Work request: The required output is a number: how many lines of the data below include the string "agent".

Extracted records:

***

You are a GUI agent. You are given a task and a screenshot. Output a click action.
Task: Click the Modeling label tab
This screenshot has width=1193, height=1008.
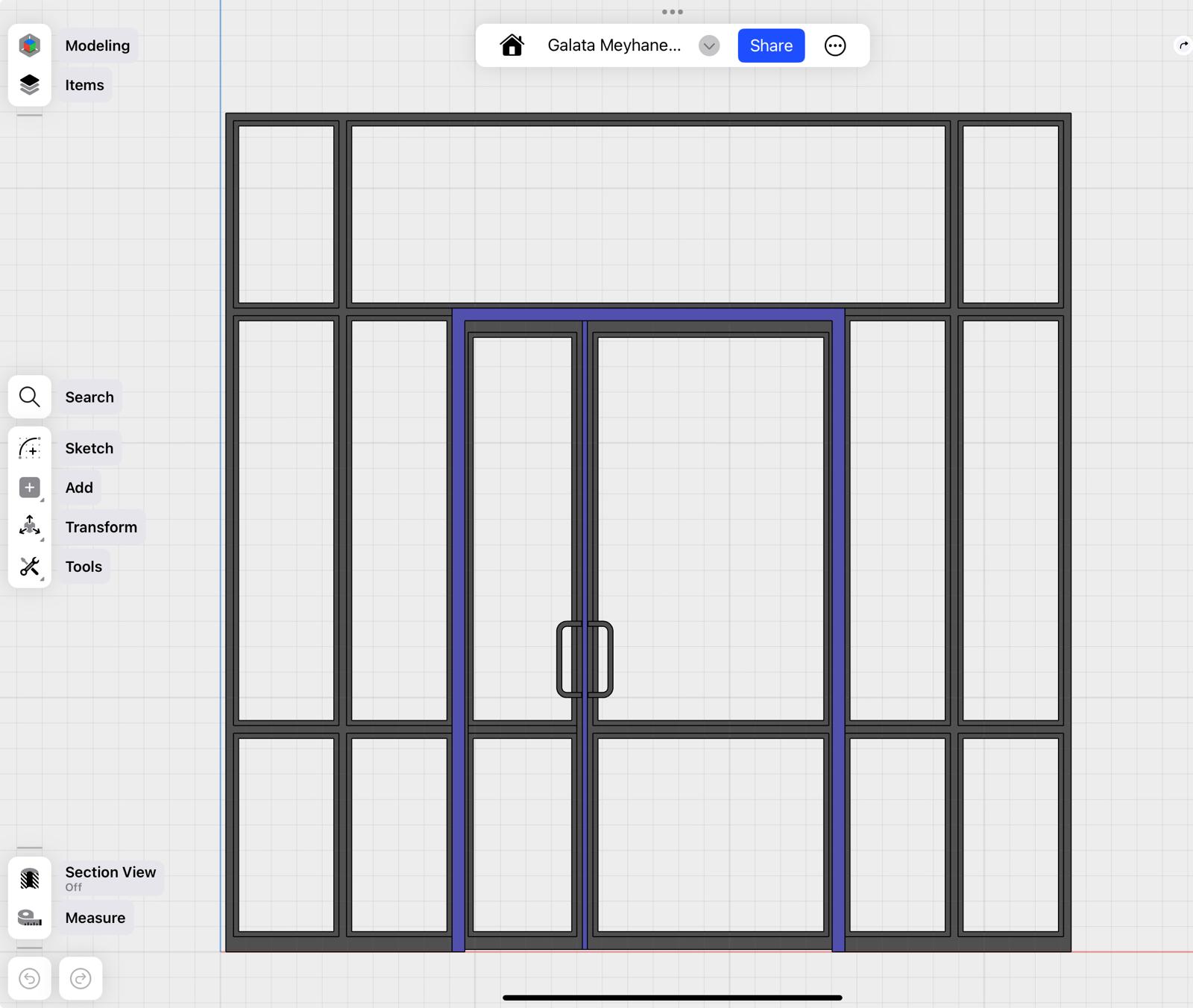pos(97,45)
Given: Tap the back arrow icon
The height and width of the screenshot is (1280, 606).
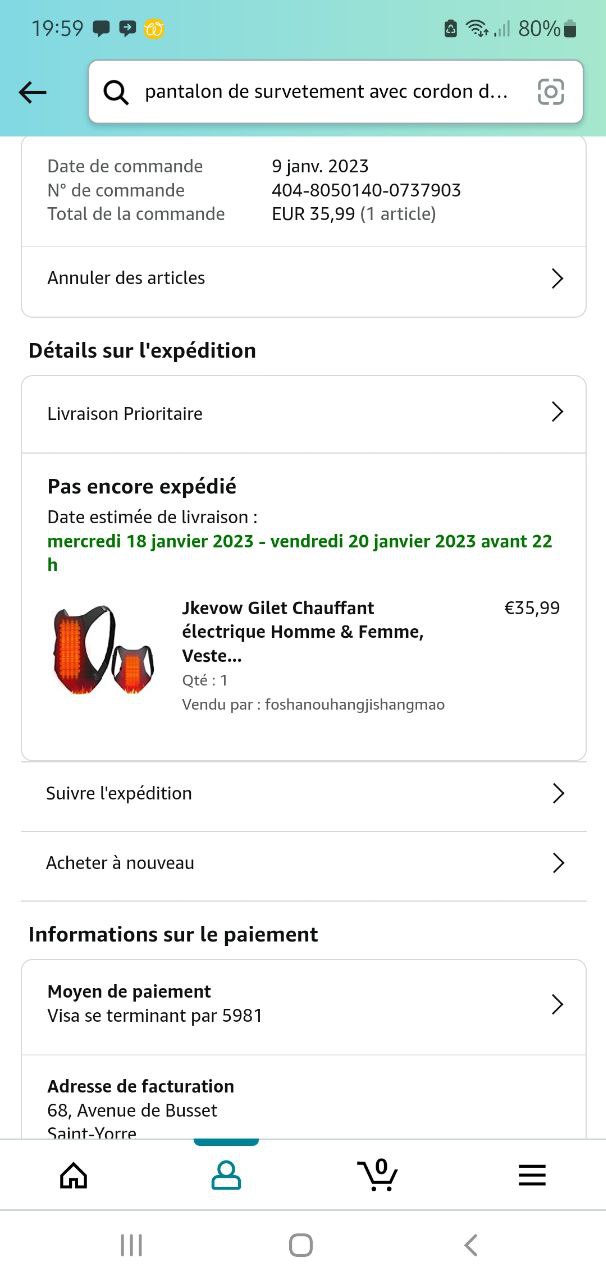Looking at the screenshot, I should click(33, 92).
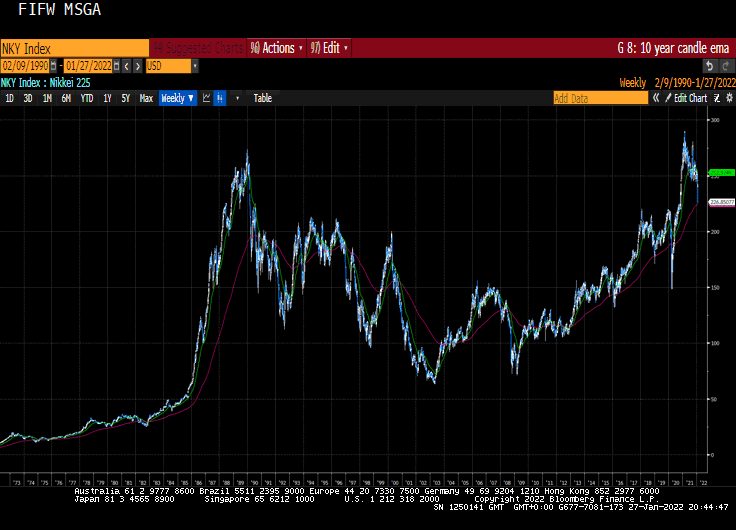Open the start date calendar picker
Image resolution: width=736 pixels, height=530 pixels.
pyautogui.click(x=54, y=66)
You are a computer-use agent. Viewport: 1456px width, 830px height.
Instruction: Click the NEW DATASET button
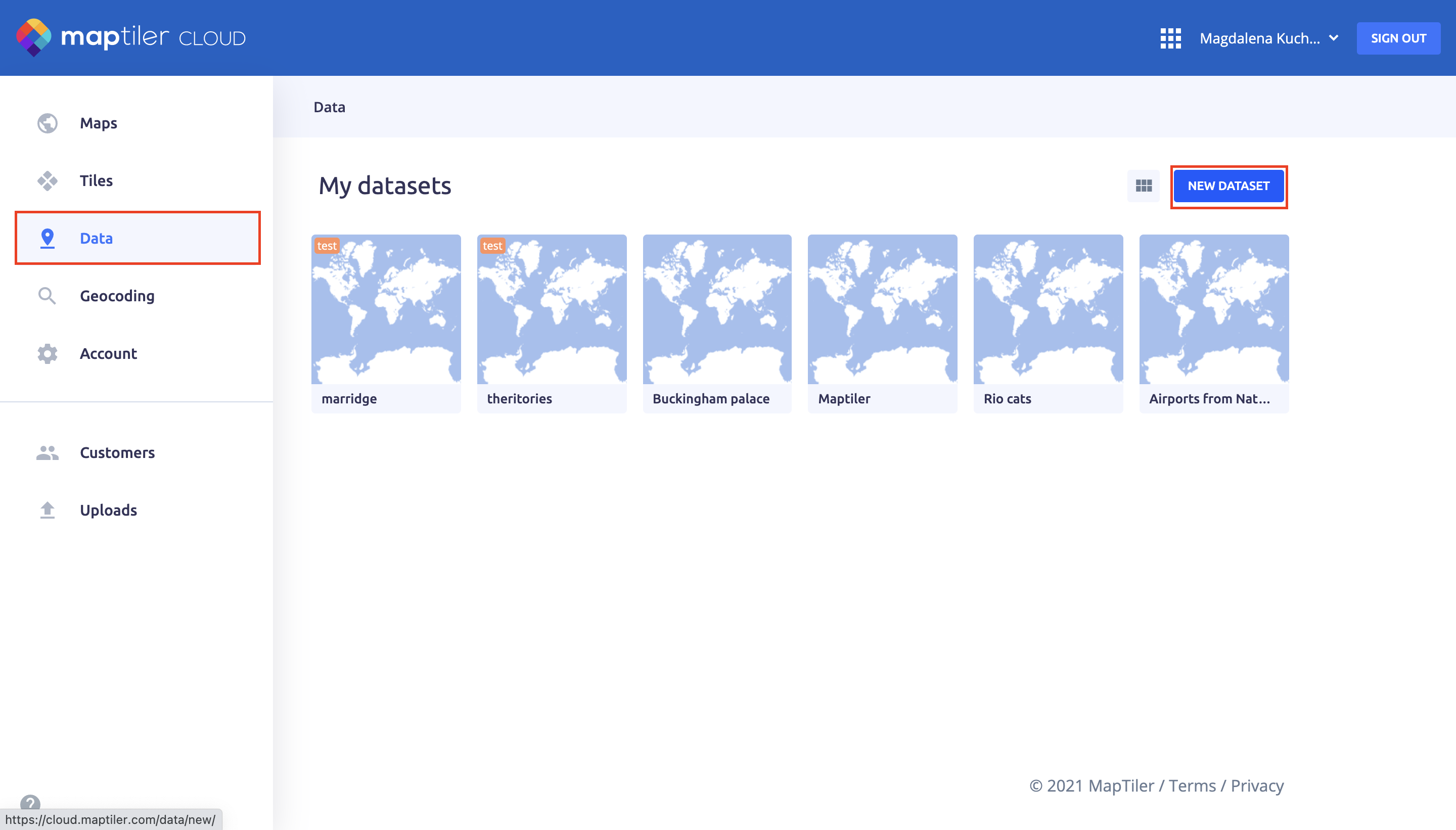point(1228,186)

***

The completed task: 2